* **Exercise requirements**
Return the text of every item below word for word, leaving out the pictures.
---*---
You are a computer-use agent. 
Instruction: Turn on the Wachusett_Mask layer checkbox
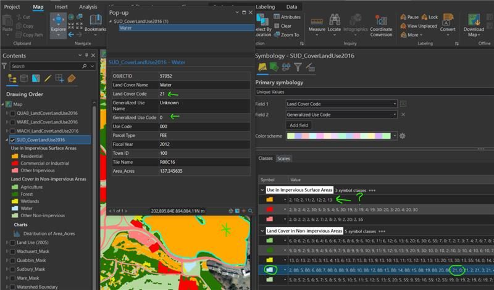12,252
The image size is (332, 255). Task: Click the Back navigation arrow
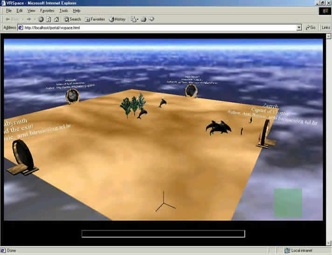pos(11,19)
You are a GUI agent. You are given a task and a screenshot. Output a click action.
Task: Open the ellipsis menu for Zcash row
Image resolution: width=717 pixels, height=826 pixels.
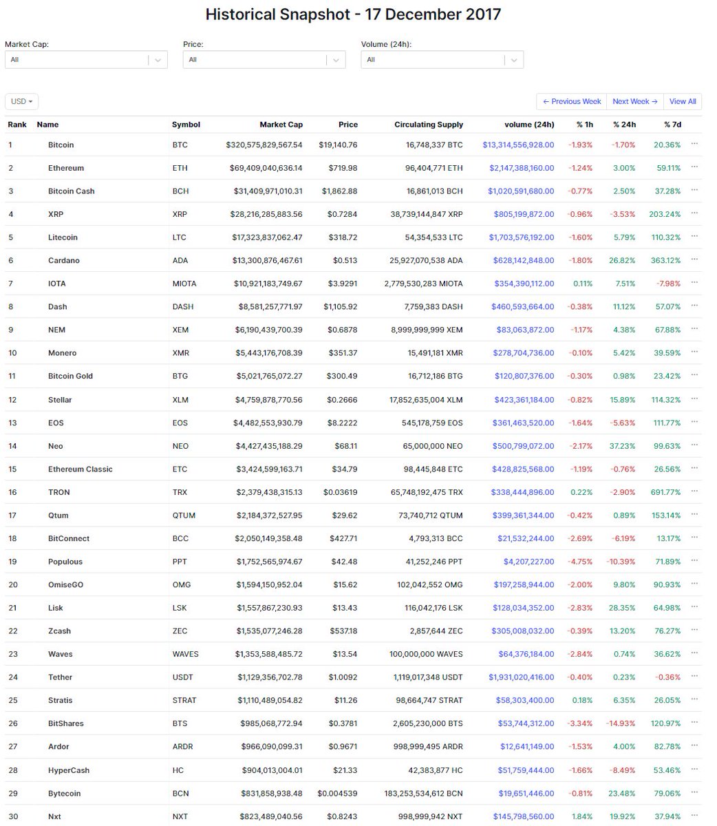[694, 630]
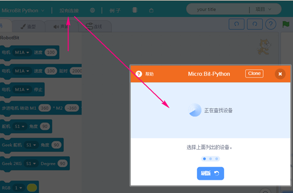Click the green flag run icon

tap(286, 24)
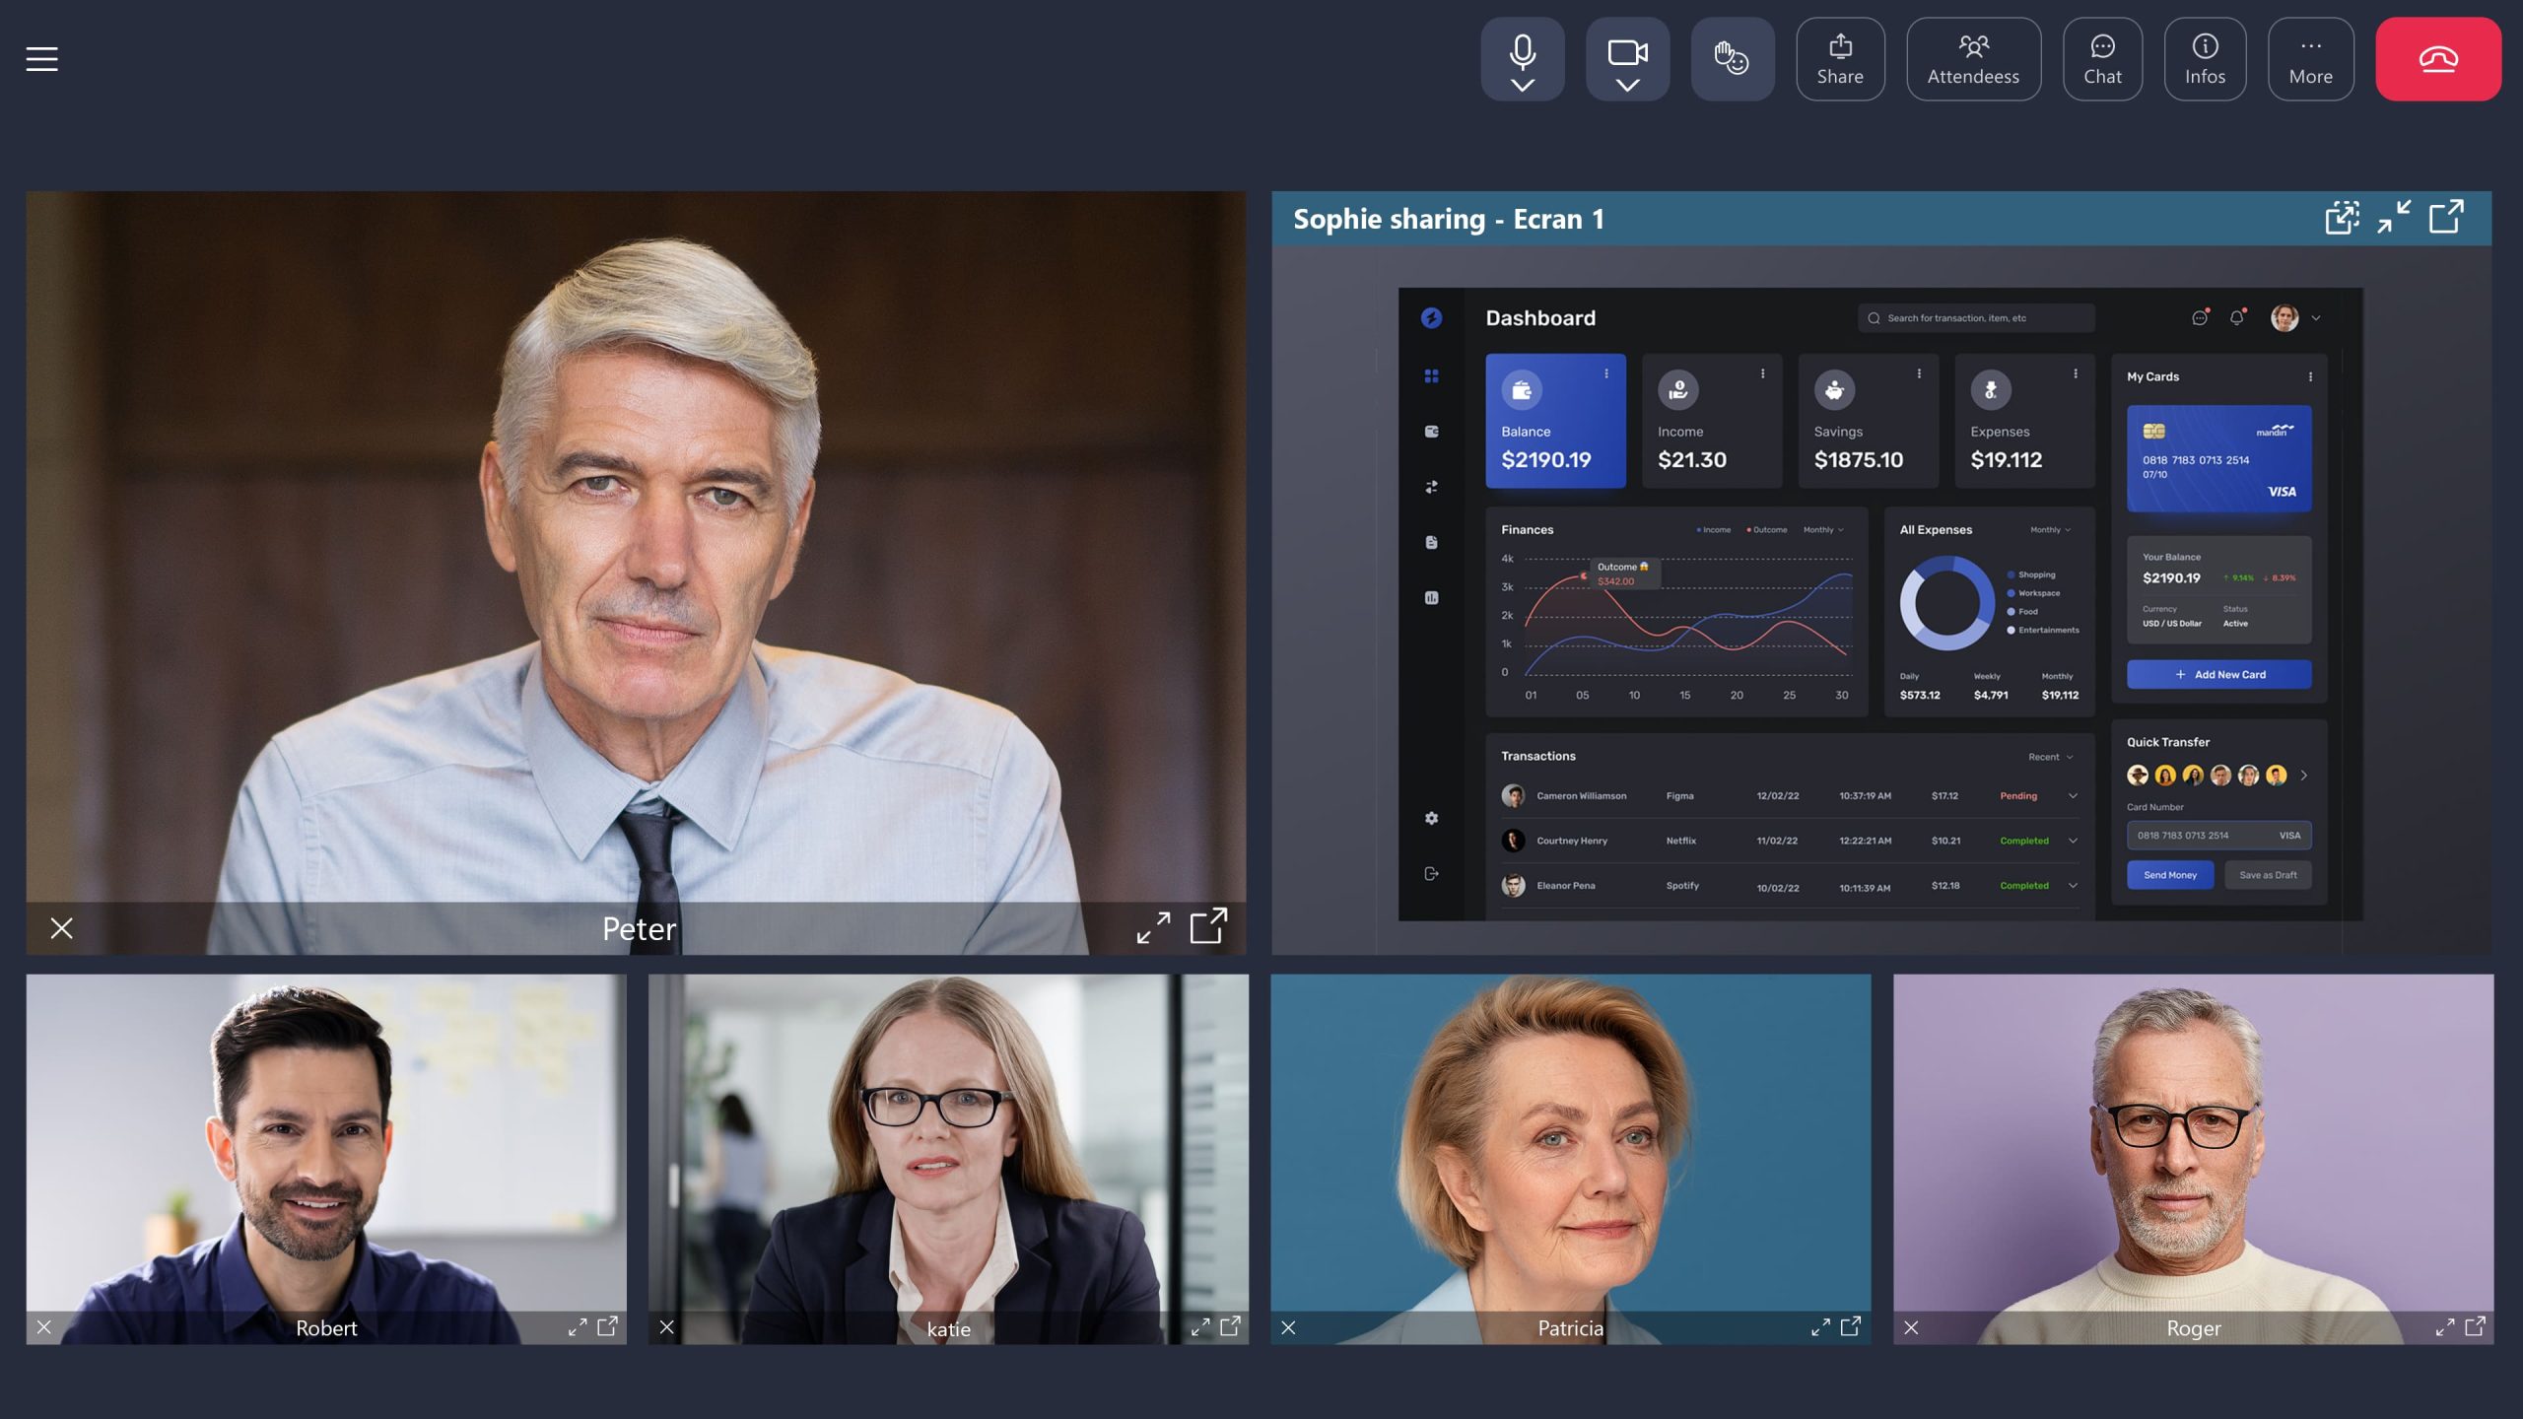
---*---
* **Task output**
You are a computer-use agent. 
Instruction: Turn on the Wachusett_Mask layer checkbox
12,252
The image size is (332, 255). Task: Click the Back navigation arrow
pos(11,19)
You are a GUI agent. You are given a task and a screenshot. Output a click action.
Task: Open the ellipsis menu for Zcash row
Image resolution: width=717 pixels, height=826 pixels.
[694, 630]
Click the green flag run icon

tap(286, 24)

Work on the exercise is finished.